Some midwifery clinics and hospitals have established informed consent processes for genetic testing. For example, at Pacific Natural Birth, midwives use a detailed informed consent document to discuss genetic testing options. This document, which is available at their office, is a good model for all care providers and also for parents-to-be who want to advocate for themselves. 

“Usually between 8 and 10 weeks, we go over all the information in the document, and continue to discuss the options as needed,” says midwife Jenn Boelter. “Presented with all the pros and cons, benefits and limits, most of our clients actually end up declining genetic testing.” 
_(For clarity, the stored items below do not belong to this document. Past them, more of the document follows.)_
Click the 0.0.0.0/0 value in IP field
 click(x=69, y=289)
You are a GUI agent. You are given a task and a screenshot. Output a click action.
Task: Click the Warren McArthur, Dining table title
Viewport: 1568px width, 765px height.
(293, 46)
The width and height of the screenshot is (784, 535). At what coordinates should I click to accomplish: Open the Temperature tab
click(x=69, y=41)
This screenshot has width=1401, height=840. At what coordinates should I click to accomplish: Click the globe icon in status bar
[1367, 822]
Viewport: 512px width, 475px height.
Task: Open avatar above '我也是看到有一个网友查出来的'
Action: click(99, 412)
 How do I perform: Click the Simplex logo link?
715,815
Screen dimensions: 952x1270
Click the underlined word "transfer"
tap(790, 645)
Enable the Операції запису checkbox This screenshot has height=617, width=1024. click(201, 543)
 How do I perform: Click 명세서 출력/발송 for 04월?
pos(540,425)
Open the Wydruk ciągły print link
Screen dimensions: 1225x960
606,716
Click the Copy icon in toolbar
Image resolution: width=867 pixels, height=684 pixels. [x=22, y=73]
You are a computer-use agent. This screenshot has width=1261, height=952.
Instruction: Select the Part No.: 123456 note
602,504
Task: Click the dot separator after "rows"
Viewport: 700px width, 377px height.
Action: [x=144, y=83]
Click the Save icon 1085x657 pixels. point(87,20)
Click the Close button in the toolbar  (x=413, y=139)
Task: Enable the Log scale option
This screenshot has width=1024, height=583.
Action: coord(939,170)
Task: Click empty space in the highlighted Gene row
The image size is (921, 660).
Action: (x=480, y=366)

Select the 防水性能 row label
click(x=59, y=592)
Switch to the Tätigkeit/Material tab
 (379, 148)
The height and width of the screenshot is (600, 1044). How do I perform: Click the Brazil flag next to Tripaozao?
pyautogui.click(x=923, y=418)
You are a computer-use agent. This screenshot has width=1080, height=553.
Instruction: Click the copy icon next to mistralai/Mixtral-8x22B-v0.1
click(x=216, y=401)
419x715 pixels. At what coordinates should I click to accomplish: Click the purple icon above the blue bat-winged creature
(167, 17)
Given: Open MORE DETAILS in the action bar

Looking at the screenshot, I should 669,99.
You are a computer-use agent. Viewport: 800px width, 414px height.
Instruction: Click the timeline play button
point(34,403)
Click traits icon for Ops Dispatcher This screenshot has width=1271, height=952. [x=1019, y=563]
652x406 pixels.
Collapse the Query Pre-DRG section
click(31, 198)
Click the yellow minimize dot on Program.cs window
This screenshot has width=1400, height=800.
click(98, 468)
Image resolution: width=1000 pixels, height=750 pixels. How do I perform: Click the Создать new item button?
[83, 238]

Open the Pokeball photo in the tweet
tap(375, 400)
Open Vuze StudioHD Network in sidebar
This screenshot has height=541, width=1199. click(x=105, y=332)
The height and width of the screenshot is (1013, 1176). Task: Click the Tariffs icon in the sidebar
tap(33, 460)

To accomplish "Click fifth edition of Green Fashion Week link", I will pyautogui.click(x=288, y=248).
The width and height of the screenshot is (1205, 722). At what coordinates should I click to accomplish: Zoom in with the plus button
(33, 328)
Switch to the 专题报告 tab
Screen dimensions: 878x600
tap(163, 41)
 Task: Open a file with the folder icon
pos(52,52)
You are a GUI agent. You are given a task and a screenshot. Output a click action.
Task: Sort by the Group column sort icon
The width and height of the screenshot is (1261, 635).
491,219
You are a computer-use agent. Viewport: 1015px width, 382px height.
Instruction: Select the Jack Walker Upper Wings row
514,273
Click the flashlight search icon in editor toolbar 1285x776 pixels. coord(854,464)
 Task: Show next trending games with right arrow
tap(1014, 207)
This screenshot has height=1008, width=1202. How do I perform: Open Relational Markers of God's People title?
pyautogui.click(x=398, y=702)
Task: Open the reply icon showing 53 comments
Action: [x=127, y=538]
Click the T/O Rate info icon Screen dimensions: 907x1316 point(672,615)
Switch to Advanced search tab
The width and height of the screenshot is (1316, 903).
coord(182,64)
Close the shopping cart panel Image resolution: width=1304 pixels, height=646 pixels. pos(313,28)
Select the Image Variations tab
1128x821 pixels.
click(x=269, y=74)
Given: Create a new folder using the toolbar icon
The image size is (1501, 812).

If you are considering genetic testing, you can ask your provider for a document like this. At any point you can also ask to talk to a genetic counselor. At Midwife Seattle, which has a process and consent form similar to that of Pacific Natural Birth, clients who want additional support are referred to counselors who work with a partner alliance of care providers.

At the primary birthing hospitals in the Seattle area, genetic counselors are integrated into the prenatal care process. According to Nancy Palmer, a genetic counselor at Swedish Medical Center in Issaquah, caregivers usually refer patients to counselors at around 11–12 weeks into their pregnancy. If patients elect to be tested, counselors will continue to meet with them throughout their pregnancy to discuss results and options for further testing. 

Genetic counselors are a critical resource to counter the “why not?” pressure of prenatal genetic testing.

If you don’t have access to a counselor, you can take steps to educate yourself in order to become your own advocate. The Lytle Center at Swedish First Hill has a new prenatal genetic testing class designed to prepare you for decision making with your care provider. The one-hour class is open to anyone, but is recommended for those considering pregnancy and for parents-to-be in their first trimester.

Prenatal genetic testing is expanding and is here to stay. In the near future, genetic tests will be able to show not only what conditions a baby may be born with, but also what hereditary diseases he or she could develop later in life. How much of this information is useful, and how much is too much? That’s a question that only parents-to-be can answer for ourselves.